В ответ я получал весточки от Арриго. Приходили письма от Сандро, полные сплетен и маленьких набросков уличной жизни гонфалона Черного Льва. Пара удачных розыгрышей, убийство, одна таверна разорилась, открылась другая. Текущие треволнения мессера Лоренцо, который вступил в спор с его святейшеством и, похоже, проиграл. Сандро рассказал мне в письме, как Папа хотел, чтобы его племянник стал графом Имолы, города между Флоренцией и Карфаньяно, но Лоренцо отказался ссудить его святейшеству деньги, необходимые для покупки титула. Однако это сделали Пацци. Для Медичи это было как будто старые соперники плюнули на идеально вычищенный сапог мессера Лоренцо.
Я даже получил письмо от Леонардо – скромный квадрат пергамента, покрытый паутинными письменами какого-то шифра, который я не смог разгадать, с невозможно совершенным рисунком домового паука. В конце весны мне пришел маленький сверток от Сандро: две легкие деревянные досочки – рисовальные таблички из его студии, все поцарапанные и потертые, а между ними портрет Тессины.
В рисунке первым делом меня зачаровали волосы, потому что чернила любят завитки и локоны, а рука Сандро всегда будто схватывала вещи, пока они раскрывались. Кудри Тессины… Я догадывался, что расческа боролась с ними, наверное, около часа, прежде чем Тессина села перед моим другом, но они уже опять стали собой, свившись в тяжелые плотные веревки: полуприрученные-полудикие. А в ее лице я нашел новую напряженность: линия скулы, крошечное ужесточение челюсти, незначительное смягчение изгиба там, где нос переходит в верхнюю губу. Она смотрела на меня искоса, с полуулыбкой на устах. Я держал рисунок перед собой, словно окно, и смотрел в него, сквозь него, чувствовал, как он оживает, пока Тессина чуть ли не заговорила со мной.
Рисунок я заключил в рамку и повесил в своей комнате, где он расположился рядом – и чуть ниже, из соображений приличия, – с маленькой Мадонной работы Сандро. Так что когда я молился одной, то и другая была у меня перед глазами, и когда я смотрел на Тессину, то тоже молился. Ее письма я держал в ларчике под картинами, который слишком походил на алтарь. Но я сказал себе, что так же усердно хожу в церковь, как всякий другой, и зажигаю свечи за упокой души моей матери перед самой Богородицей, и при некотором везении Она закроет глаза на мои личные дела, особенно пока я оберегаю здоровье Ее слуги-кардинала с помощью сахара, корицы и горьких трав.

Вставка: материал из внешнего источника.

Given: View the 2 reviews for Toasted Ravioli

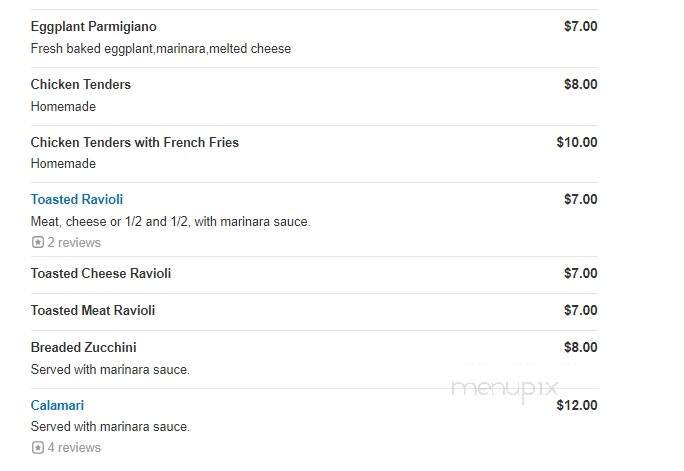Looking at the screenshot, I should click(74, 243).
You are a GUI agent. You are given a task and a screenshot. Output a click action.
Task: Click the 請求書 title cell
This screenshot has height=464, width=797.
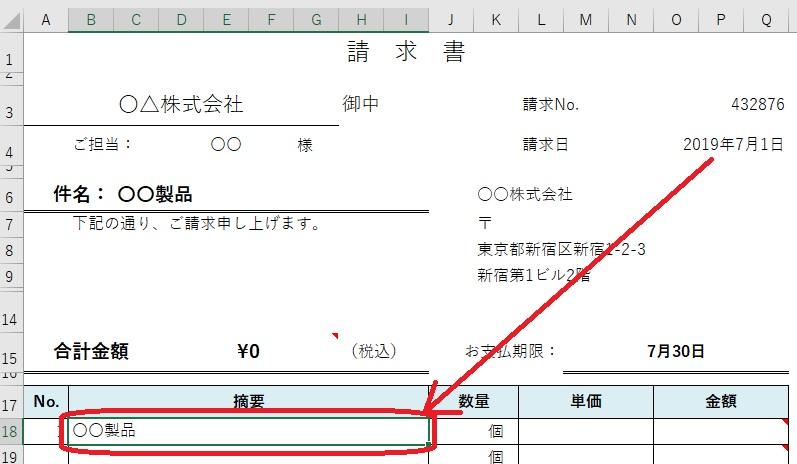click(406, 52)
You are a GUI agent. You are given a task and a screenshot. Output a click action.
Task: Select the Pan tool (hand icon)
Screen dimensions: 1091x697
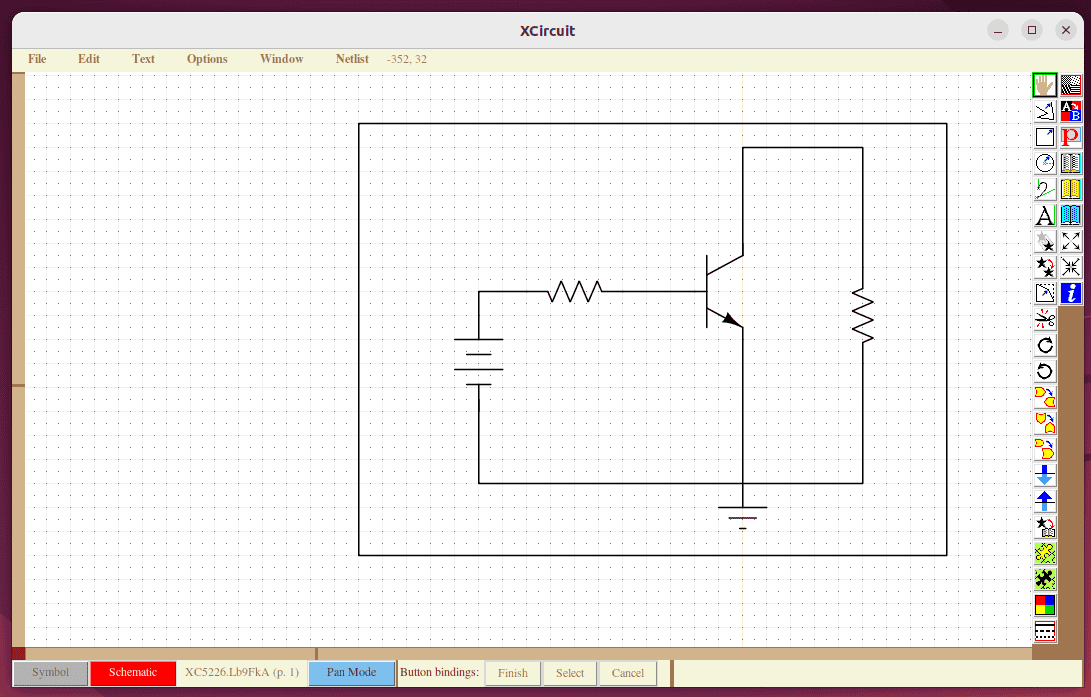pyautogui.click(x=1044, y=85)
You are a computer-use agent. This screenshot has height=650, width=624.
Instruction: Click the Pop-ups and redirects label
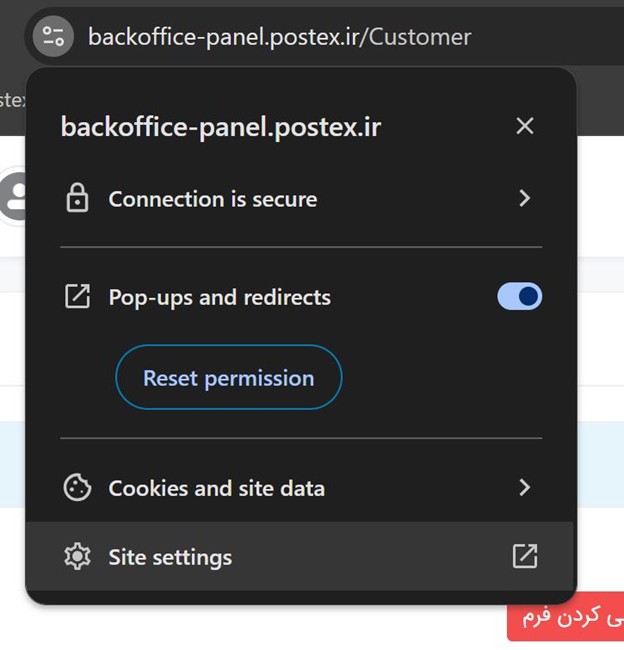pyautogui.click(x=220, y=297)
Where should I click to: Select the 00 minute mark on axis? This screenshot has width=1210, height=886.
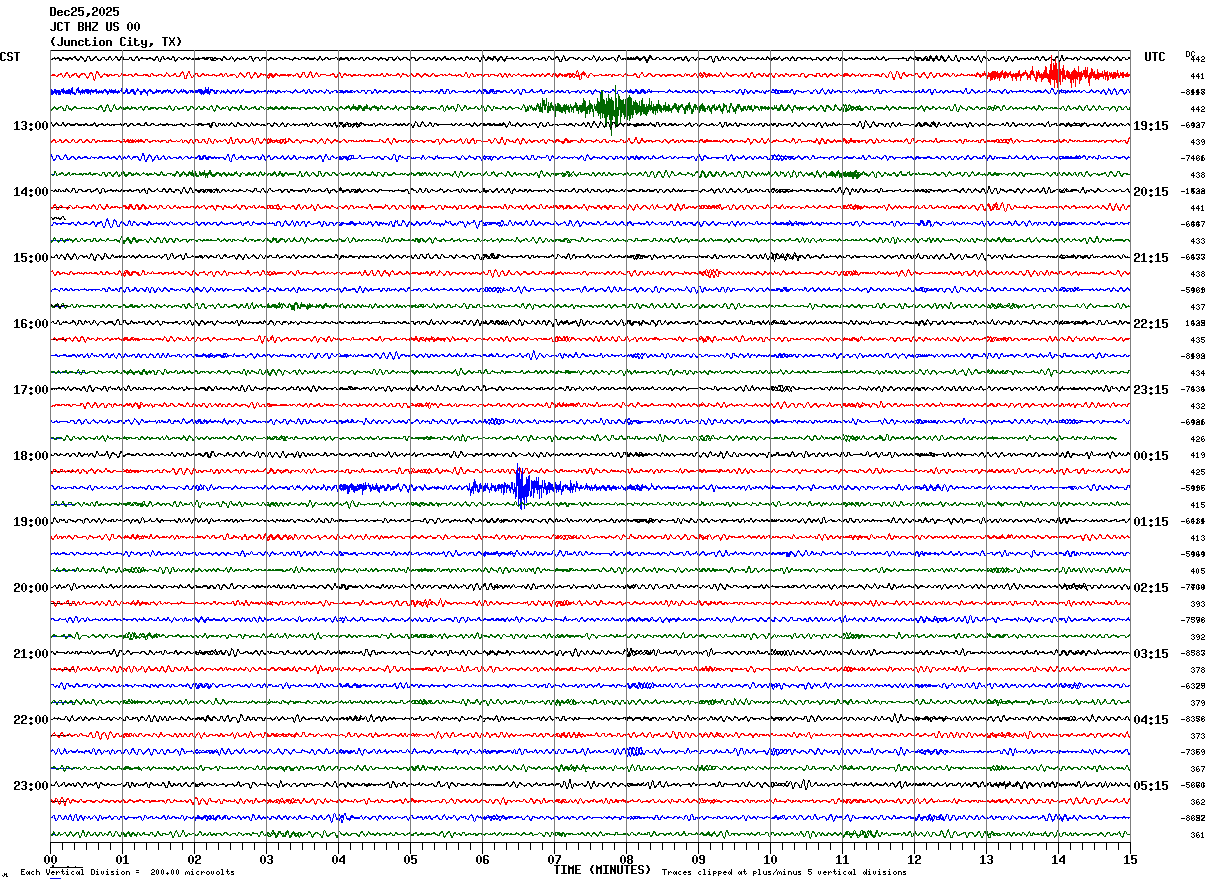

В письмах для меня снова начала оживать Флоренция: бордельные драки и скандалы; рогоносцы и предатели. Новые блюда, подаваемые в рыночных тавернах, мода. Игры кальчо, цены на вино и колбасы. Тессина писала о художниках, которых я знал, и их пристрастиях. Она жила в странном мире прогулок под вуалью из запертого дома в монастырь или боттегу Сандро, и я ощущал удушье, с которым она сражалась. Тессина тоже оказалась в некой ссылке, хотя могла, по крайней мере, смотреть в окно и вдыхать воздух города. Я изучал каждое слово и пережевывал каждую подробность, снова и снова. Я искал того же самого, что и в своей еде. Я не знал точно, что это: ключ, заклинание, которое волшебным образом перенесет меня обратно во Флоренцию. Но в результате не находилось ничего, кроме чернил и пергамента.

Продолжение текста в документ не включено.